### Supplied material ###
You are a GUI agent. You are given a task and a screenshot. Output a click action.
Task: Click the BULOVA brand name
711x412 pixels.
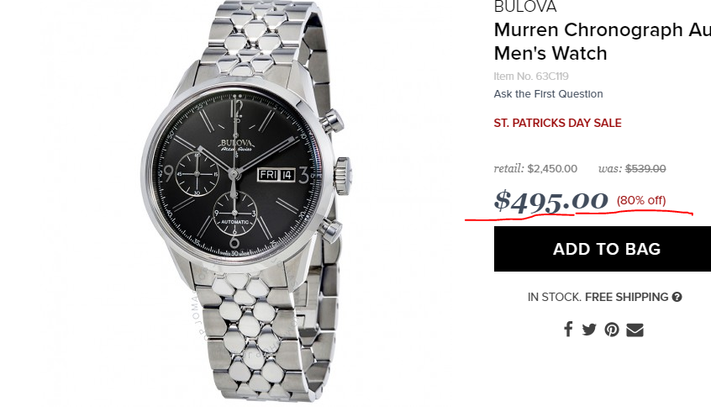[525, 7]
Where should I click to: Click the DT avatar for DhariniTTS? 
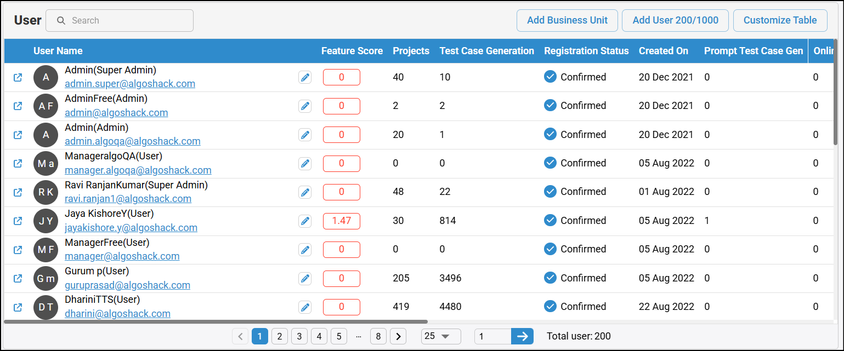[46, 307]
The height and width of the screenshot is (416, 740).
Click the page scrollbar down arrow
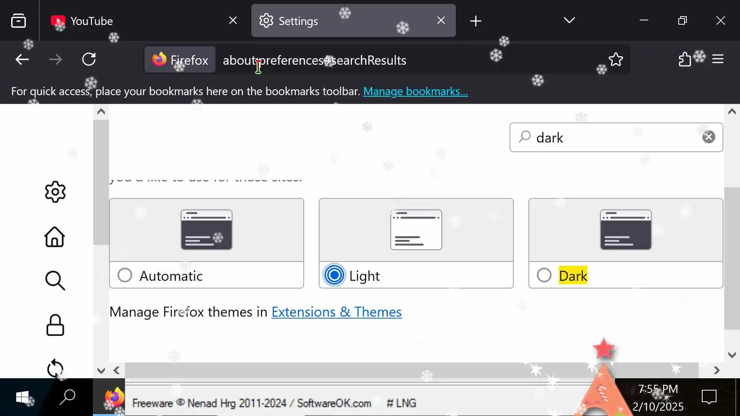tap(732, 355)
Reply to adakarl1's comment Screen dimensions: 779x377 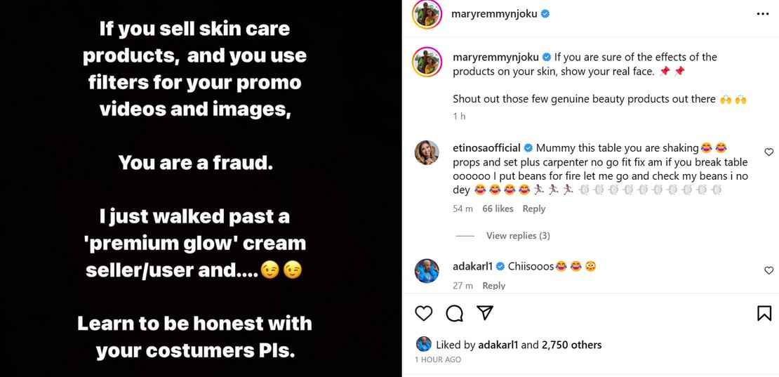click(x=493, y=286)
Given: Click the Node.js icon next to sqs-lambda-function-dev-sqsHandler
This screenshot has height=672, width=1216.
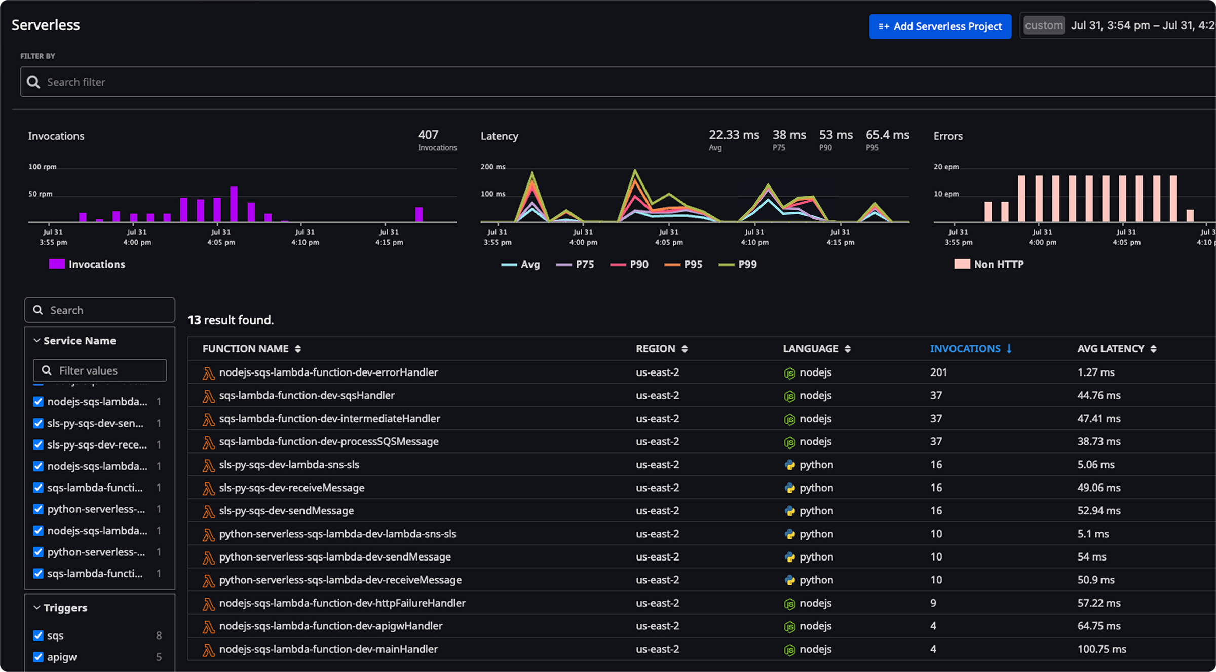Looking at the screenshot, I should (789, 396).
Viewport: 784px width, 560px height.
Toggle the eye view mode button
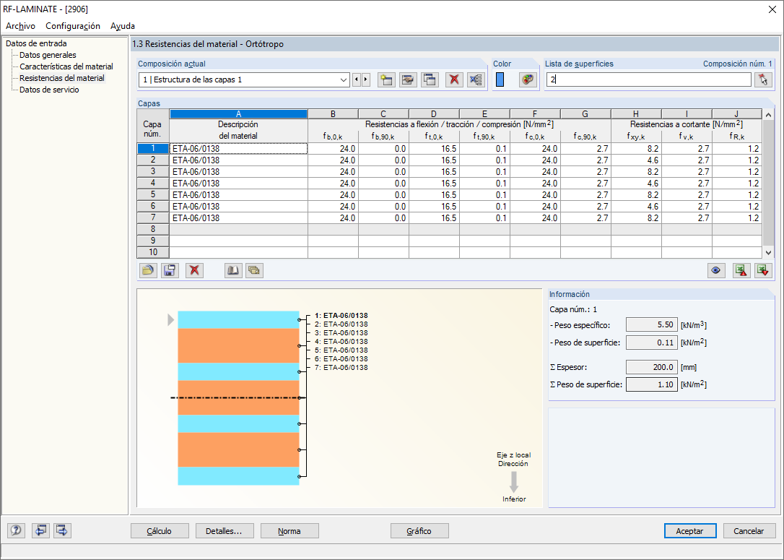coord(716,270)
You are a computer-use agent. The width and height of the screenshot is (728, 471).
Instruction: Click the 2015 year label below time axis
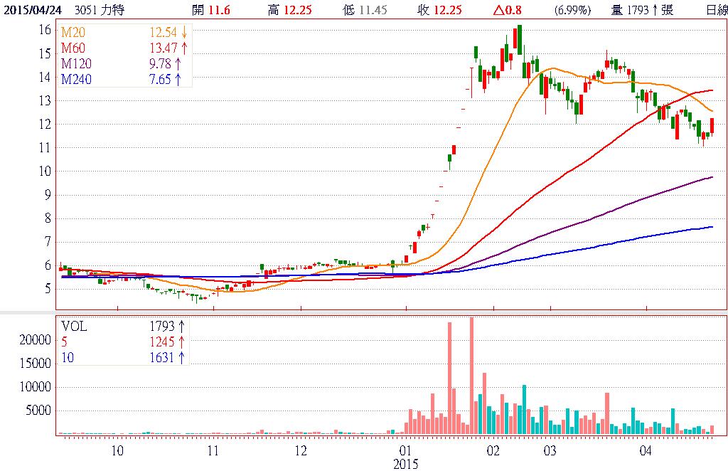(x=406, y=464)
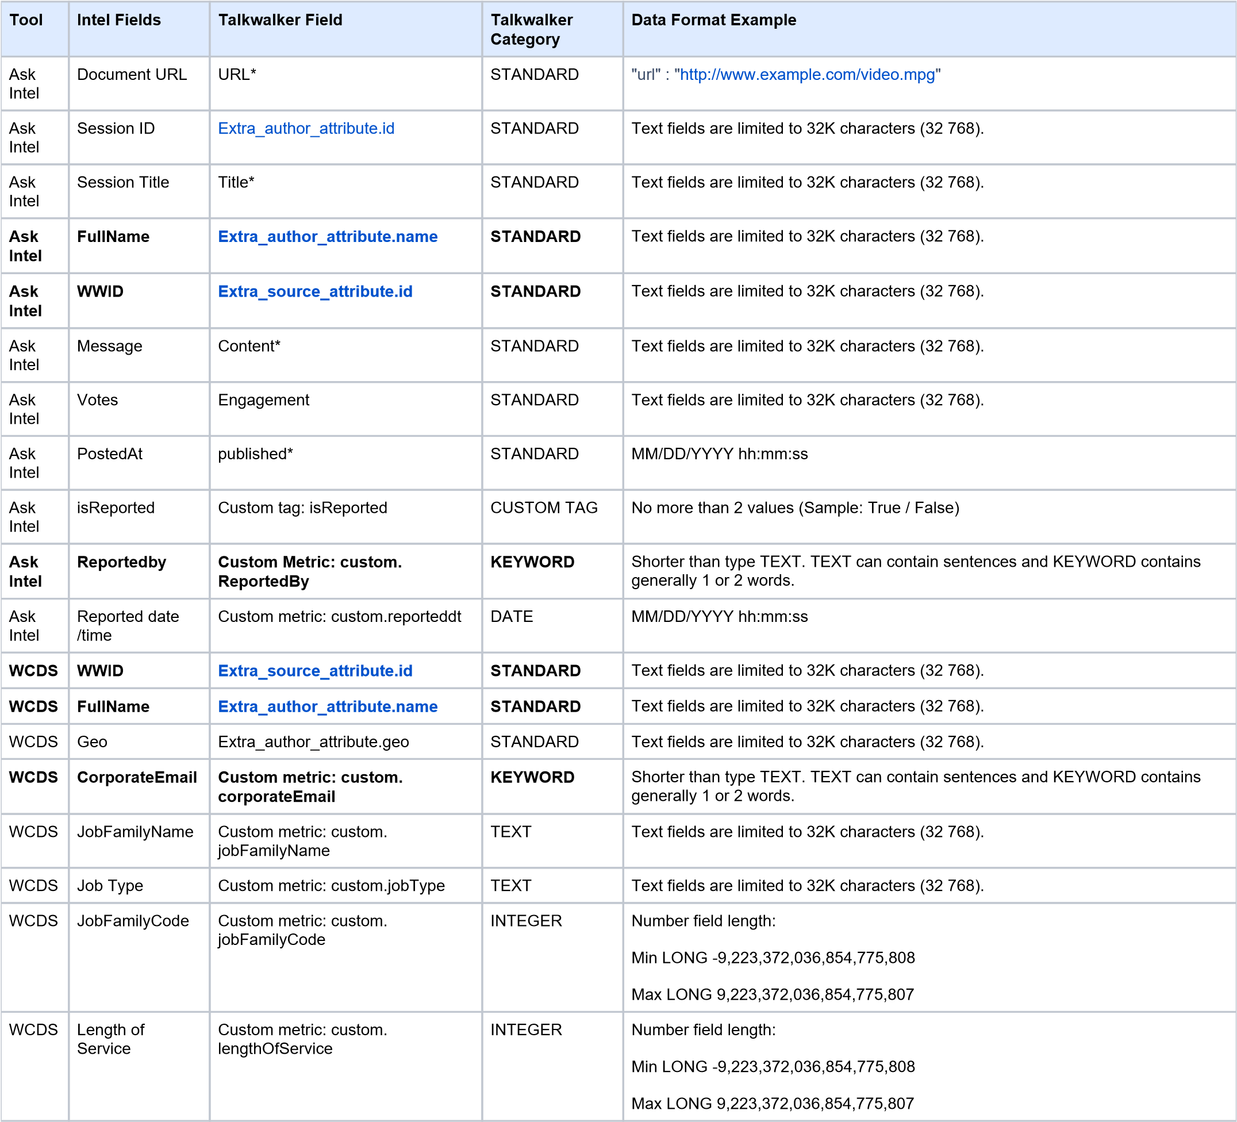Open the upper bold Extra_source_attribute.id link
The image size is (1237, 1122).
[x=315, y=291]
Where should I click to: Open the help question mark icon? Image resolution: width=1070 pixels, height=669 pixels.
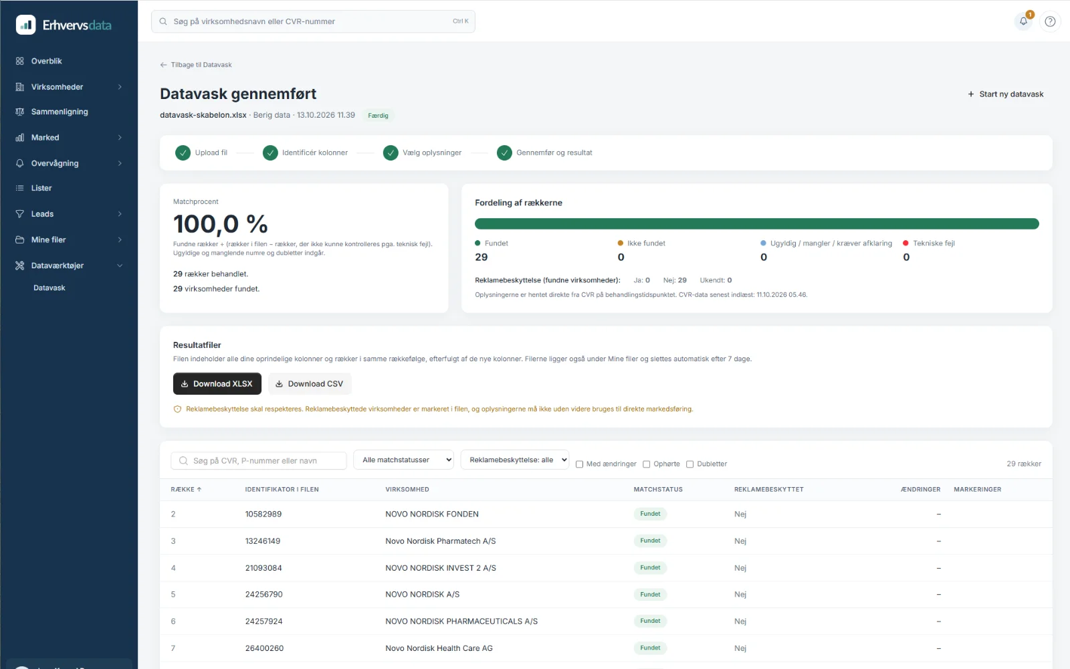pyautogui.click(x=1050, y=21)
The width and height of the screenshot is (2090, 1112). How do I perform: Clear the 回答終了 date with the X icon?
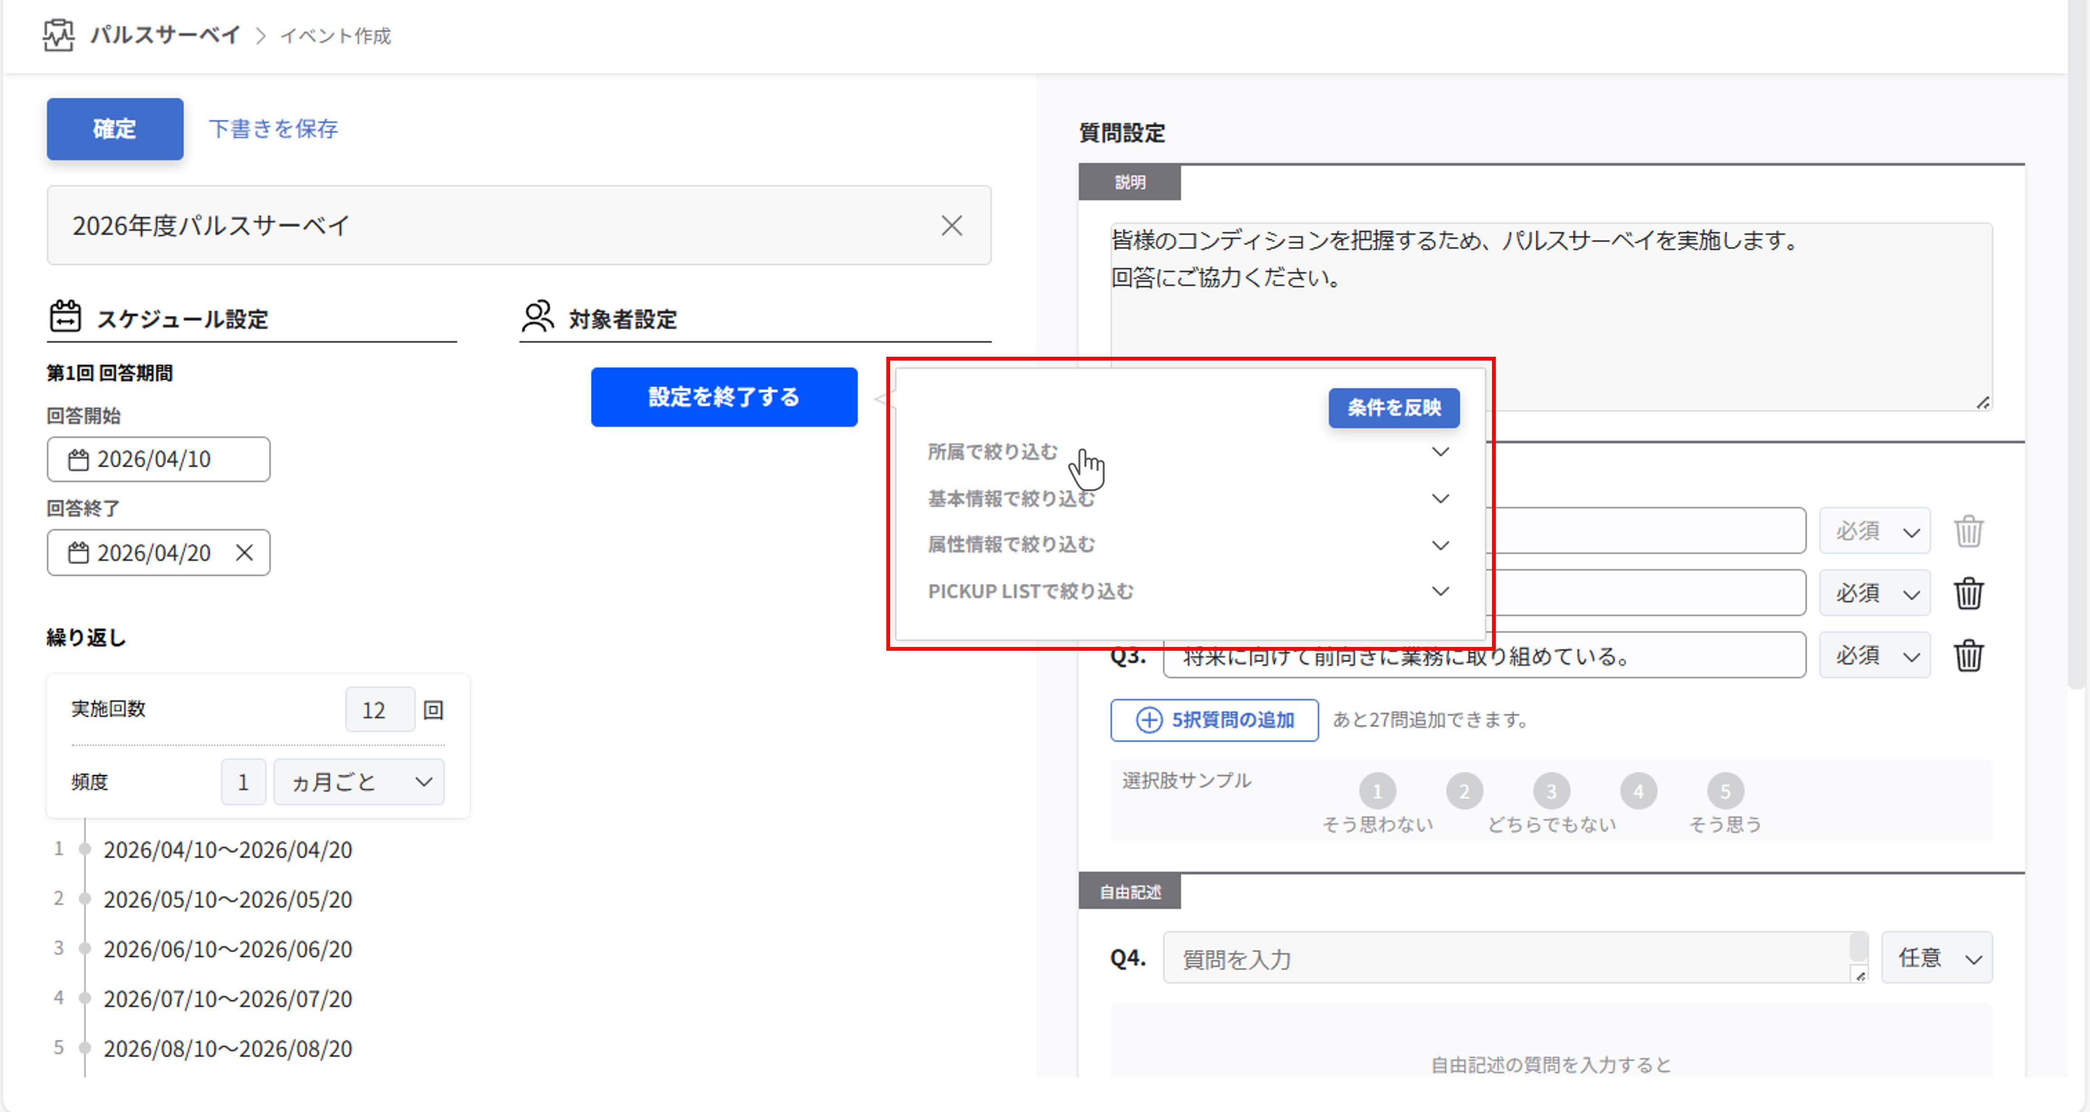[244, 553]
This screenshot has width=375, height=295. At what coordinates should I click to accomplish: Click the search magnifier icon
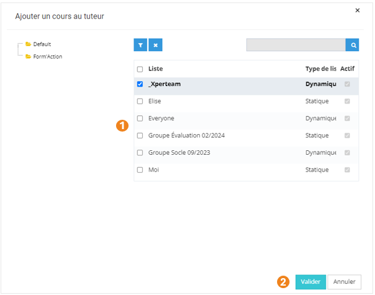pyautogui.click(x=353, y=45)
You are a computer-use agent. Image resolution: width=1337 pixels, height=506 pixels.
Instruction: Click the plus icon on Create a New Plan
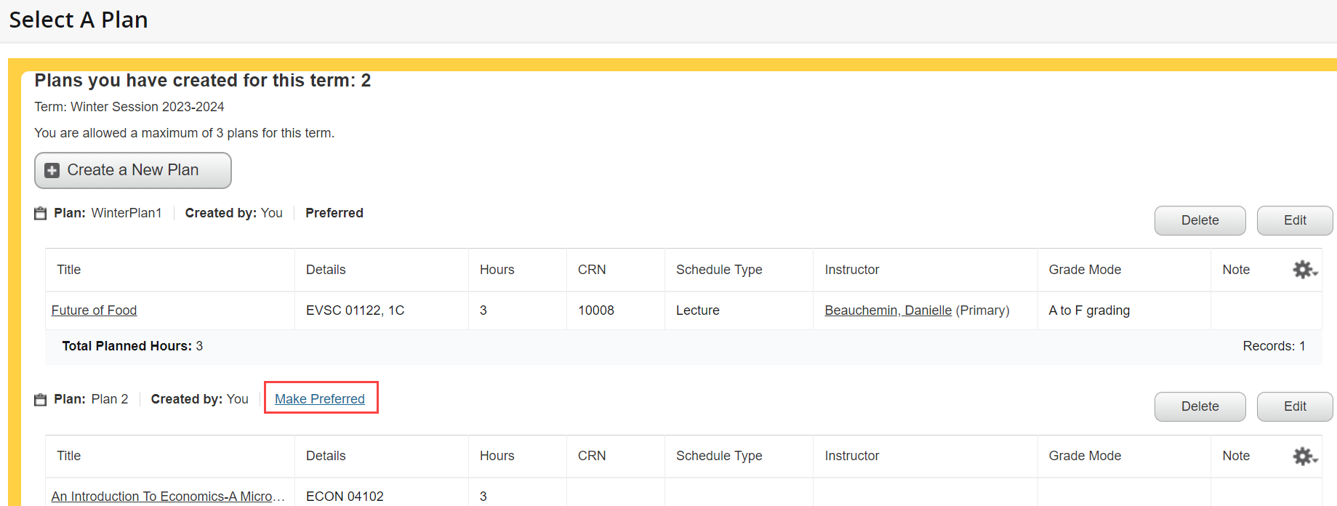52,170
###
→ Stated goal
Extract the lines above, starting at the line containing "Given: Click the" and continuing to the end. Reproduce them without change, omitting the pictures.

→ Final result
Given: Click the Node.js icon next to sqs-lambda-function-dev-sqsHandler
This screenshot has height=672, width=1216.
Looking at the screenshot, I should (789, 396).
Viewport: 784px width, 560px height.
Toggle the eye view mode button
coord(716,270)
You are a computer-use agent. The width and height of the screenshot is (728, 471).
Instruction: Click the 2015 year label below time axis
(x=406, y=464)
Open the upper bold Extra_source_attribute.id link
The image size is (1237, 1122).
[x=315, y=291]
Where should I click to: Open the help question mark icon? Image resolution: width=1070 pixels, height=669 pixels.
pyautogui.click(x=1050, y=21)
The width and height of the screenshot is (2090, 1112). How do I perform: Clear the 回答終了 date with the X icon?
[244, 553]
This screenshot has width=375, height=295. At what coordinates should I click to accomplish: Click the search magnifier icon
pyautogui.click(x=353, y=45)
You are a computer-use agent. Image resolution: width=1337 pixels, height=506 pixels.
Instruction: Click the plus icon on Create a New Plan
52,170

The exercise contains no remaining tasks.